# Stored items
• • • •
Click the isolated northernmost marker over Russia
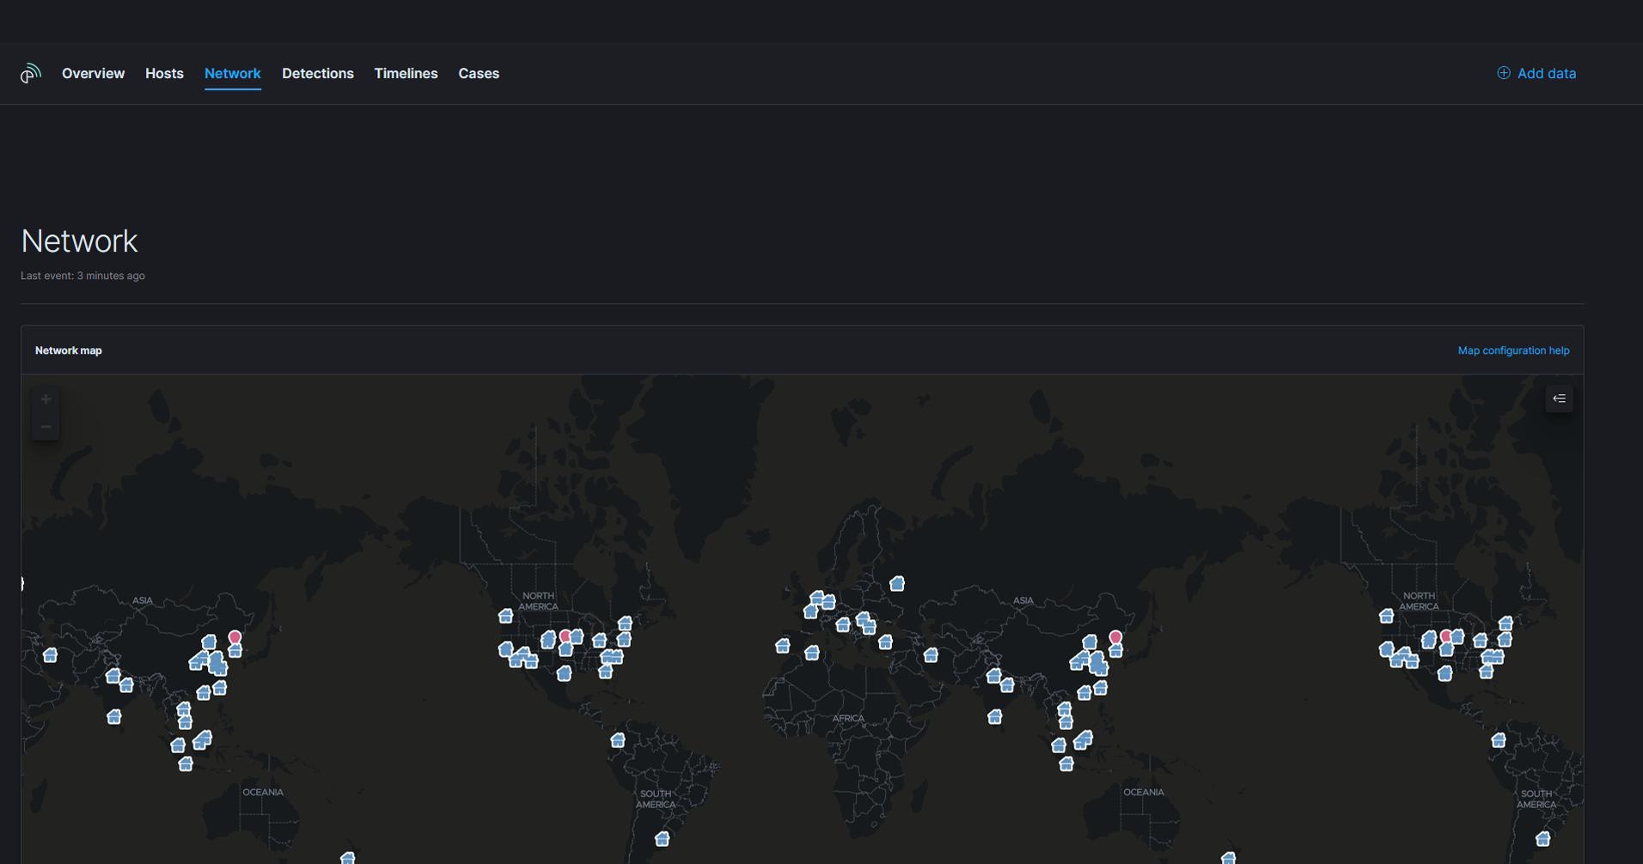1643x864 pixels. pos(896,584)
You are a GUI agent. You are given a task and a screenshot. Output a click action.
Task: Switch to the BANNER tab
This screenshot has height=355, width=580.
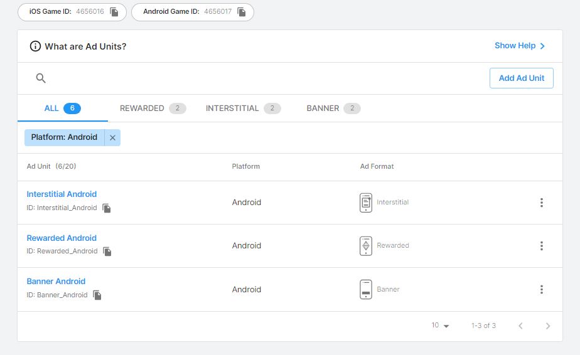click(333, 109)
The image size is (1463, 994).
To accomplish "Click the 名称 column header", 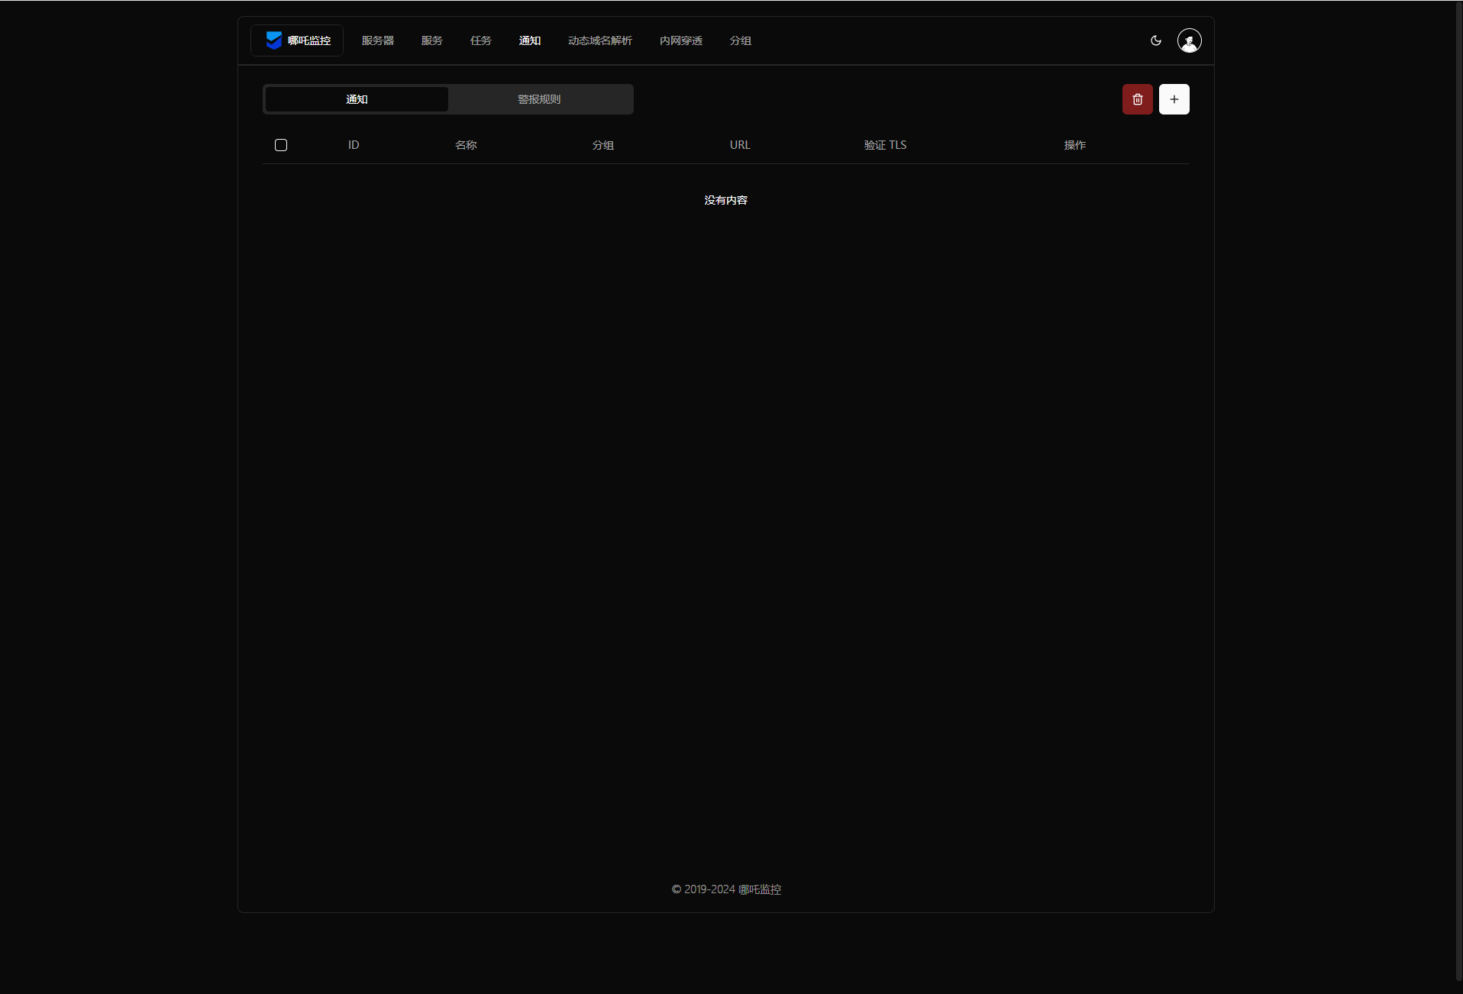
• • • •
# What the task requires
Begin at the line containing "You are a GUI" and stop at the final line of the data. Retype those lines exactly, without the pictures.

# Answer to the exercise
You are a GUI agent. You are given a task and a screenshot. Output a click action.
Task: Switch to the BANNER tab
This screenshot has height=355, width=580.
click(333, 109)
The image size is (1463, 994).
To accomplish "Click the 名称 column header", 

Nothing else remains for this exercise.